La figura de Cristina Fernández de Kirchner sigue ocupando un lugar central en la política nacional, incluso después de haber dejado la Presidencia hace más de una década. Su liderazgo conserva una capacidad notable para movilizar militantes, ordenar sectores del peronismo y condicionar estrategias electorales. Pero esa misma centralidad se ha convertido también en una pesada carga para quienes intentan construir una renovación dentro del movimiento justicialista.
Cada vez que emerge un dirigente peronista con aspiraciones nacionales, aparece una exigencia previa: definir su posición respecto de Cristina. No sobre inflación, educación, seguridad o desarrollo productivo. Primero debe pronunciarse sobre la expresidenta, su situación judicial y su eventual futuro político. Esa obligación termina reduciendo el margen para construir un proyecto nuevo y autónomo.
El fenómeno tiene su espejo en el universo no peronista. Desde la llegada de Javier Milei al poder, gran parte del debate público quedó organizado alrededor de otra dicotomía: apoyar al Presidente o facilitar el regreso del kirchnerismo. Quienes comparten algunos objetivos económicos del Gobierno pero cuestionan sus métodos, sus formas o determinados aspectos de su gestión son frecuentemente ubicados en el campo adversario.
Así, la política argentina parece funcionar bajo una lógica binaria que desalienta los matices. Toda crítica es interpretada como traición. Toda diferencia es sospechada de favorecer al enemigo.
Este esquema beneficia tanto al oficialismo como al núcleo duro del kirchnerismo. Ambos encuentran en la confrontación permanente una fuente de identidad política. Cada uno necesita la existencia del otro para reafirmar su propio relato.
Para el Gobierno, Cristina continúa siendo el símbolo más eficaz para consolidar el voto antikirchnerista. Para el kirchnerismo, Milei representa el antagonista ideal para mantener cohesionada a una parte de su base electoral.
El problema es que esa dinámica deja poco espacio para la construcción de alternativas superadoras. La discusión pública gira constantemente sobre los mismos nombres, los mismos conflictos y las mismas heridas de las últimas dos décadas.
Mientras tanto, los desafíos estructurales siguen acumulándose. La pobreza, la baja productividad, la crisis educativa, el deterioro institucional y la falta de inversiones sostenidas requieren consensos políticos de largo plazo que resultan incompatibles con una lógica de confrontación permanente.

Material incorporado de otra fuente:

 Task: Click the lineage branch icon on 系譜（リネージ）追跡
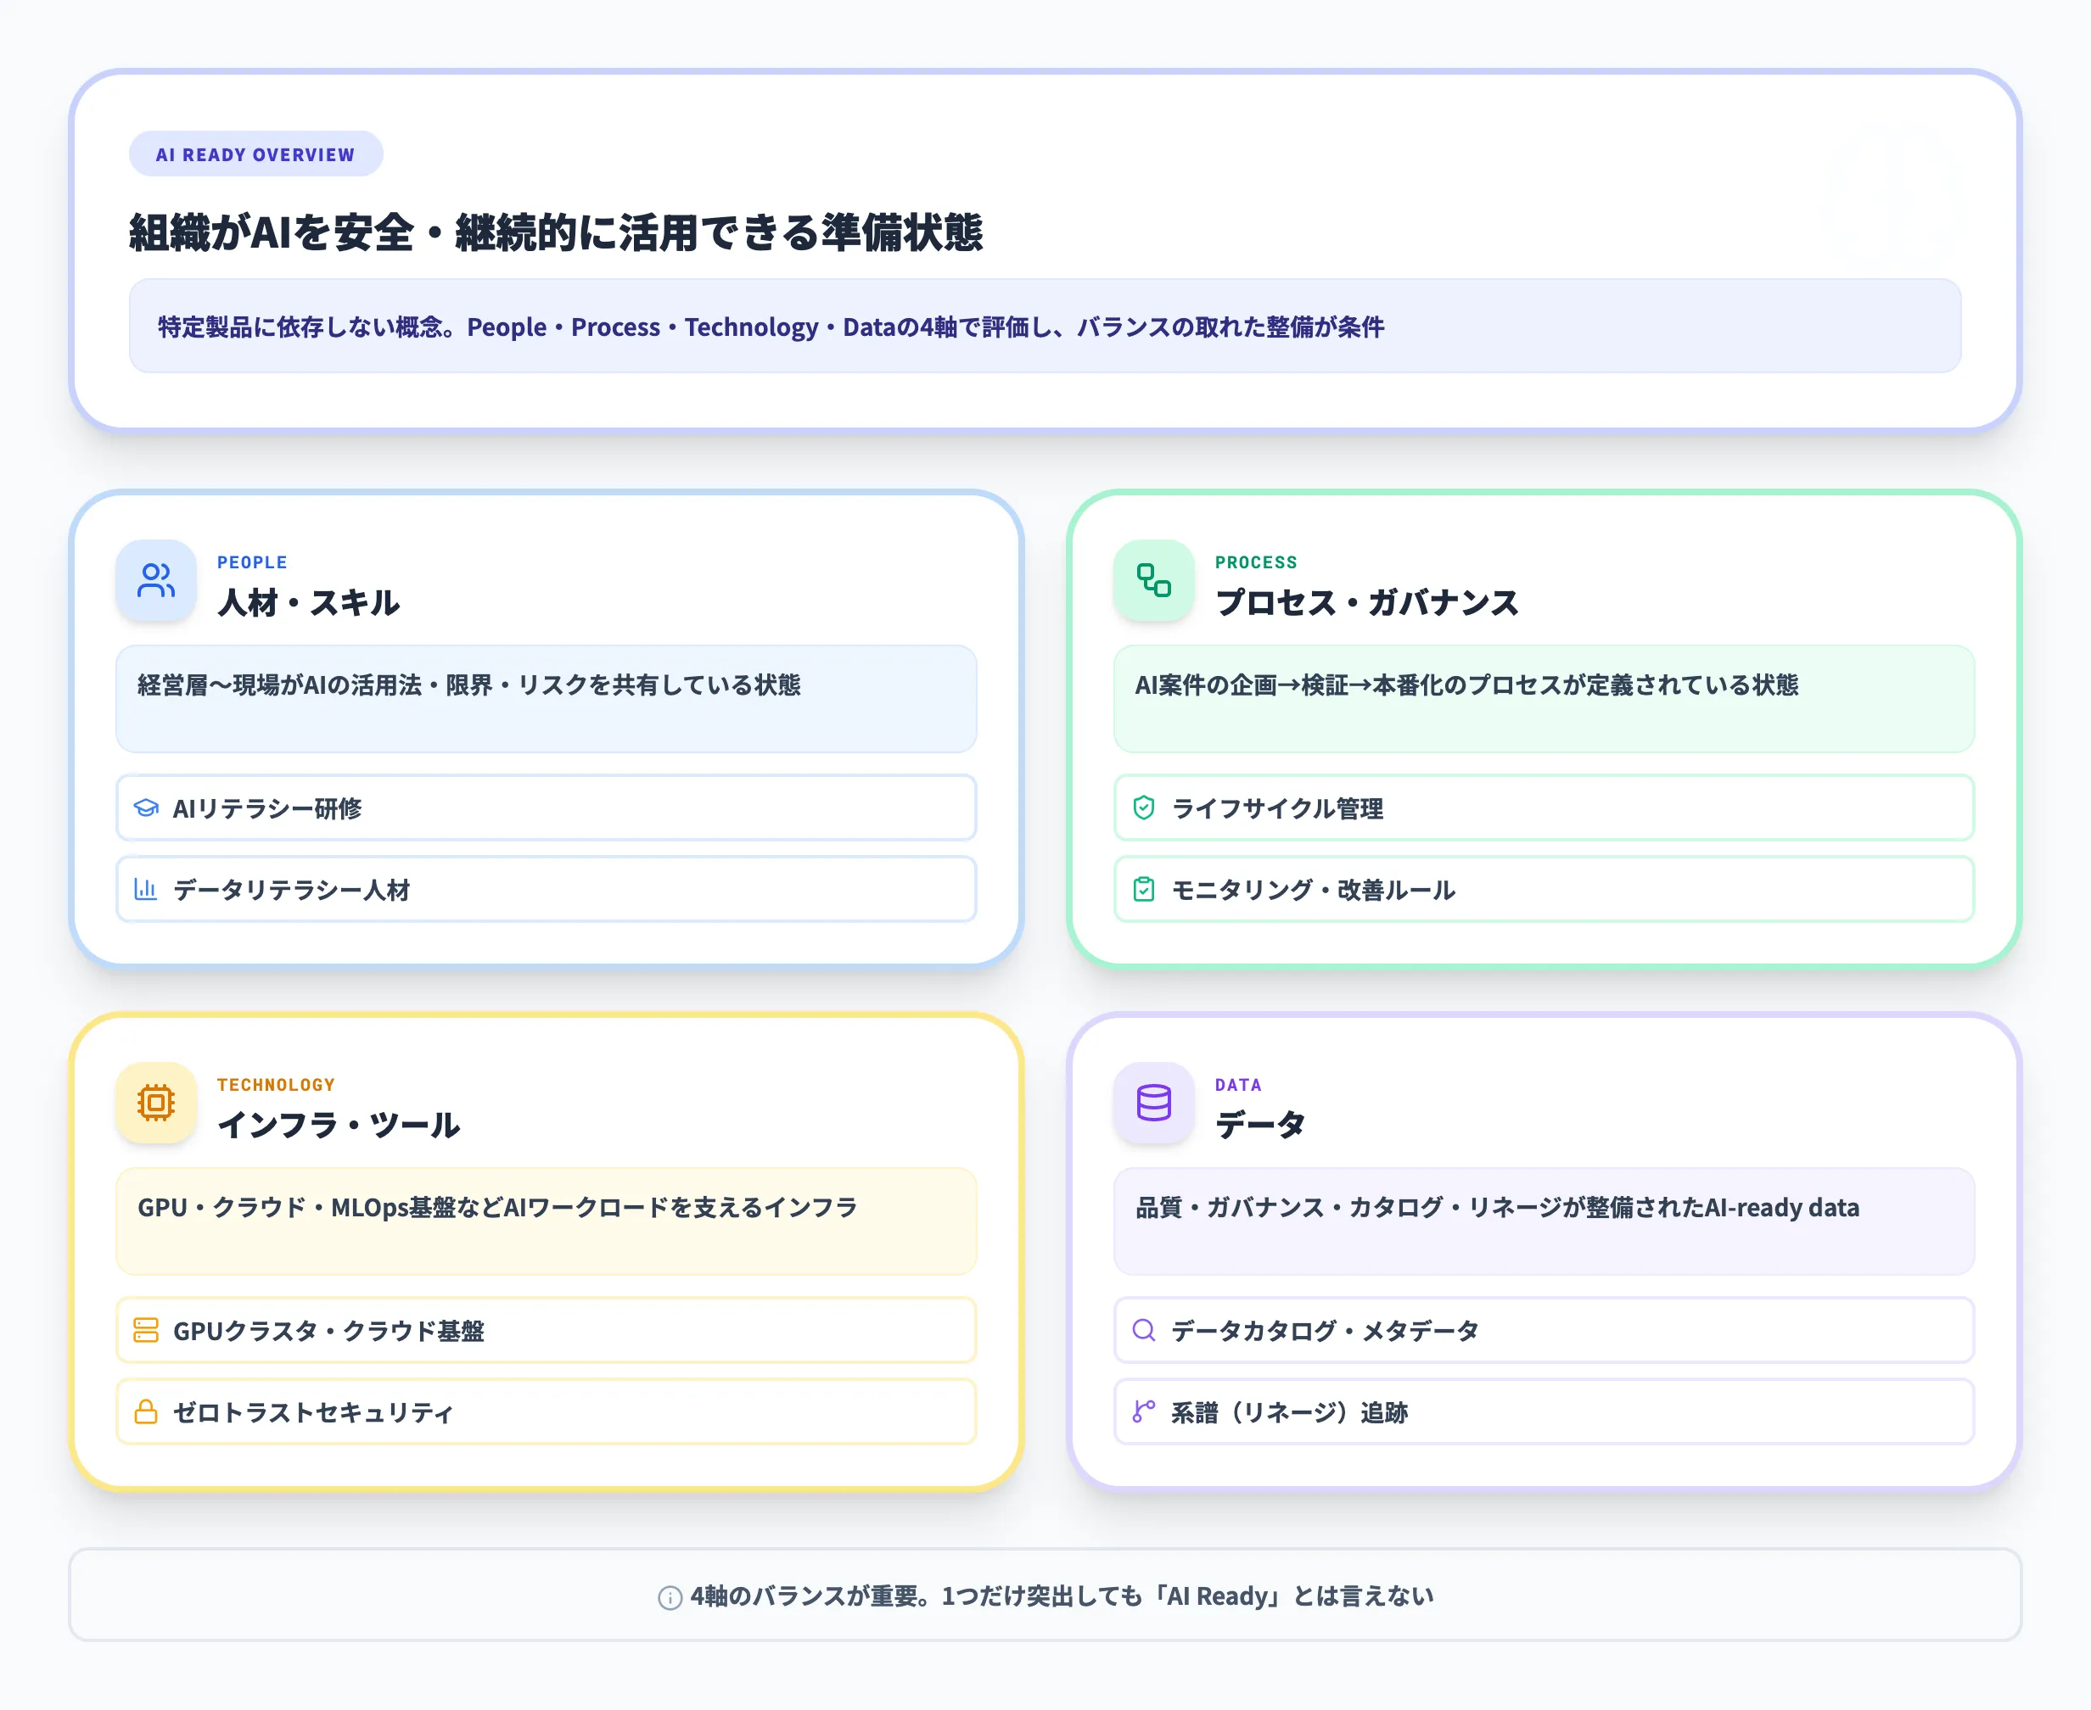tap(1143, 1412)
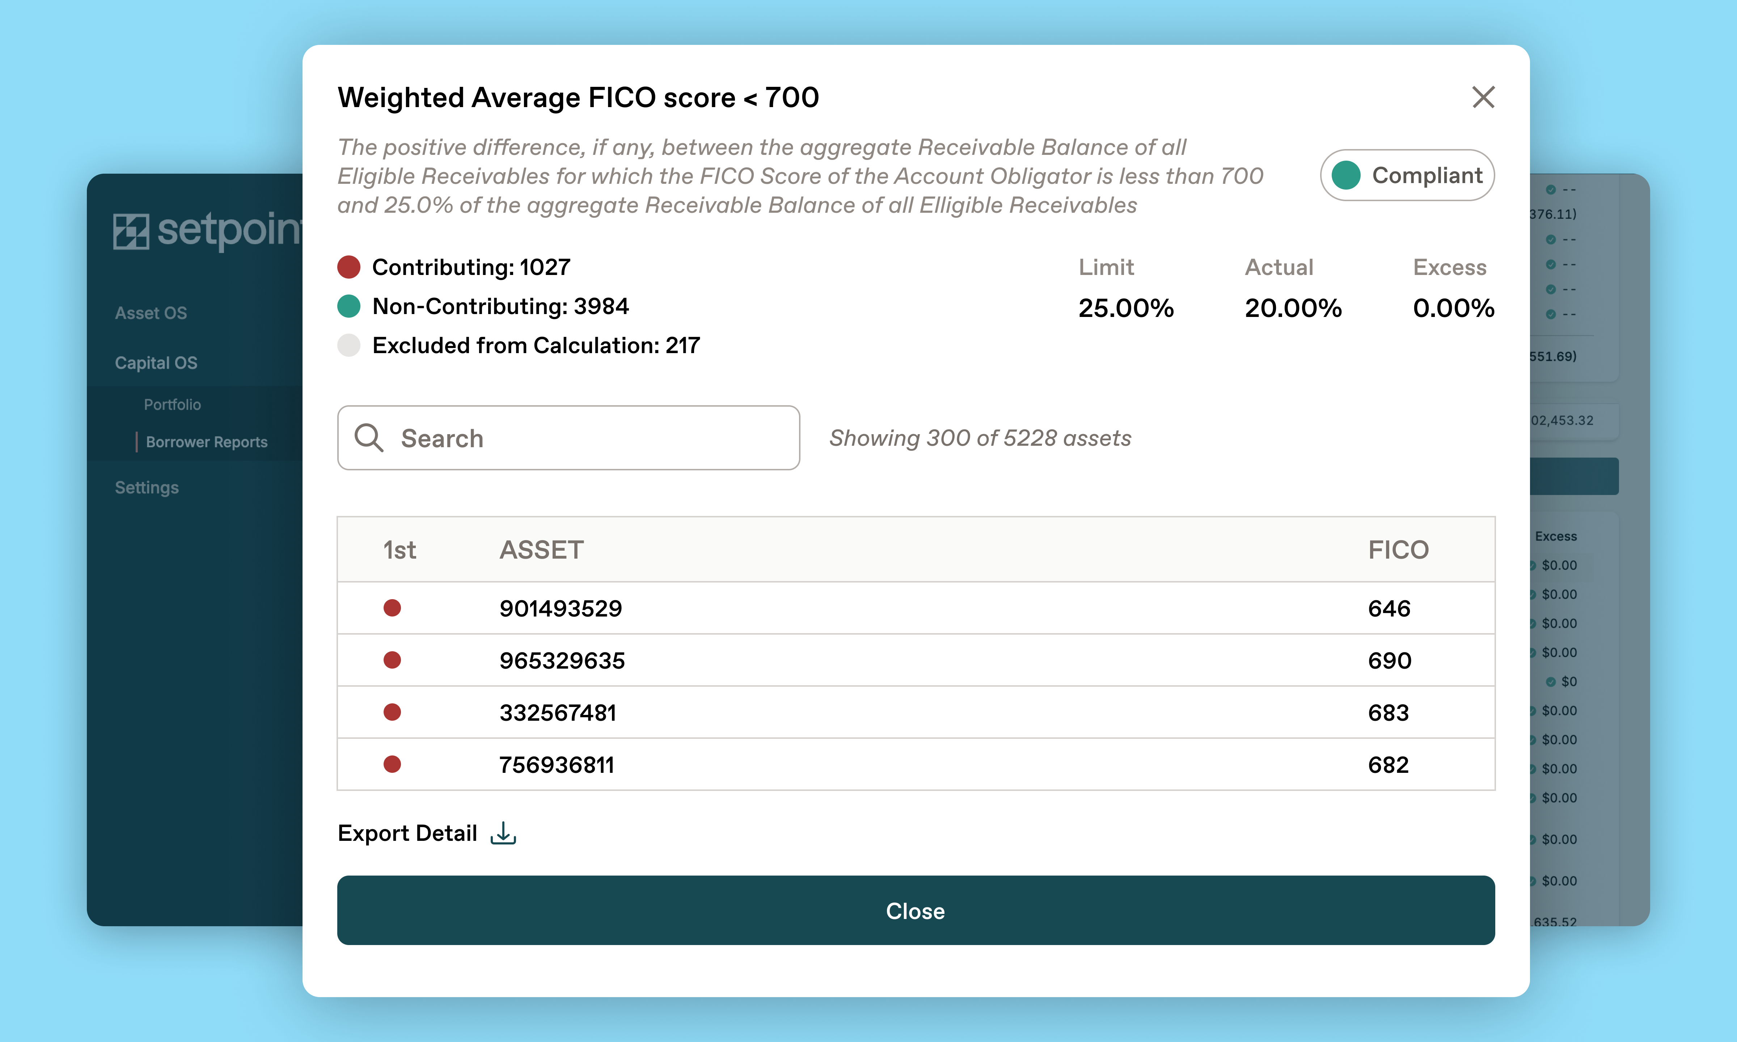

La experiencia internacional demuestra que las democracias más estables son aquellas capaces de generar alternancia sin convertir cada elección en una batalla existencial. Cuando una sociedad comienza a creer que solo existen dos opciones irreconciliables, corre el riesgo de transformar la política en una guerra cultural interminable.
El peronismo enfrenta hoy el desafío de definir si puede construir un liderazgo que dialogue con el legado kirchnerista sin quedar subordinado a él. Del mismo modo, los sectores que respaldan las reformas económicas impulsadas por Milei deberán decidir si esas transformaciones pueden sostenerse más allá de una figura personalista.
La verdadera discusión de los próximos años probablemente no sea Cristina o Milei. La cuestión de fondo será si la Argentina logra salir de la dependencia política de ambos polos y recuperar la capacidad de debatir proyectos, instituciones y políticas públicas sin que todo quede reducido a una disputa de identidades.
Las democracias maduran cuando los ciudadanos pueden elegir entre varias alternativas legítimas. Se empobrecen cuando solo pueden optar entre dos miedos.
Ese es, quizás, el principal desafío que enfrenta hoy la Argentina.